▶ Activity
The records must be returned word for word.

▶ Dataset excerpts
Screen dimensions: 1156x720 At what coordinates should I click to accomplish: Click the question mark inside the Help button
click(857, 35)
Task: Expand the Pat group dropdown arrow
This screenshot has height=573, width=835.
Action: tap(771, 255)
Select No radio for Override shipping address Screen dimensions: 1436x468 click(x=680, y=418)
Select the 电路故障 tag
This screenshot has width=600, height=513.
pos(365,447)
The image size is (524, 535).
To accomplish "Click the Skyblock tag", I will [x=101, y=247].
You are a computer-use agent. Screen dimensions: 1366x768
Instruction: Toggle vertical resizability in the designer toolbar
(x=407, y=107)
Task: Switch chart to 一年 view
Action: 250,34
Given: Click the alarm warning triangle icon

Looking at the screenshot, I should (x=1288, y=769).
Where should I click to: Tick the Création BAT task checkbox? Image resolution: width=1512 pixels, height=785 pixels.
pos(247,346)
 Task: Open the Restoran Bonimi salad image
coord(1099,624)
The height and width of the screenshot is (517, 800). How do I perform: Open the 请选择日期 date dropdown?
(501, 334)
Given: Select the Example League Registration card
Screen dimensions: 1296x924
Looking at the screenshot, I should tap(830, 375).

▶ Task result
Screen dimensions: 1156x720 At what coordinates should I click to accomplish: Click the question mark inside the Help button
click(857, 35)
Task: Expand the Pat group dropdown arrow
This screenshot has height=573, width=835.
Action: tap(771, 255)
Select No radio for Override shipping address Screen dimensions: 1436x468 click(x=680, y=418)
Select the 电路故障 tag
This screenshot has width=600, height=513.
pos(365,447)
The image size is (524, 535).
To accomplish "Click the Skyblock tag", I will [x=101, y=247].
You are a computer-use agent. Screen dimensions: 1366x768
Instruction: Toggle vertical resizability in the designer toolbar
(x=407, y=107)
Task: Switch chart to 一年 view
Action: 250,34
Given: Click the alarm warning triangle icon

Looking at the screenshot, I should (x=1288, y=769).
Where should I click to: Tick the Création BAT task checkbox? Image resolution: width=1512 pixels, height=785 pixels.
pos(247,346)
 Task: Open the Restoran Bonimi salad image
coord(1099,624)
The height and width of the screenshot is (517, 800). How do I perform: Open the 请选择日期 date dropdown?
(501, 334)
Given: Select the Example League Registration card
Screen dimensions: 1296x924
Looking at the screenshot, I should tap(830, 375).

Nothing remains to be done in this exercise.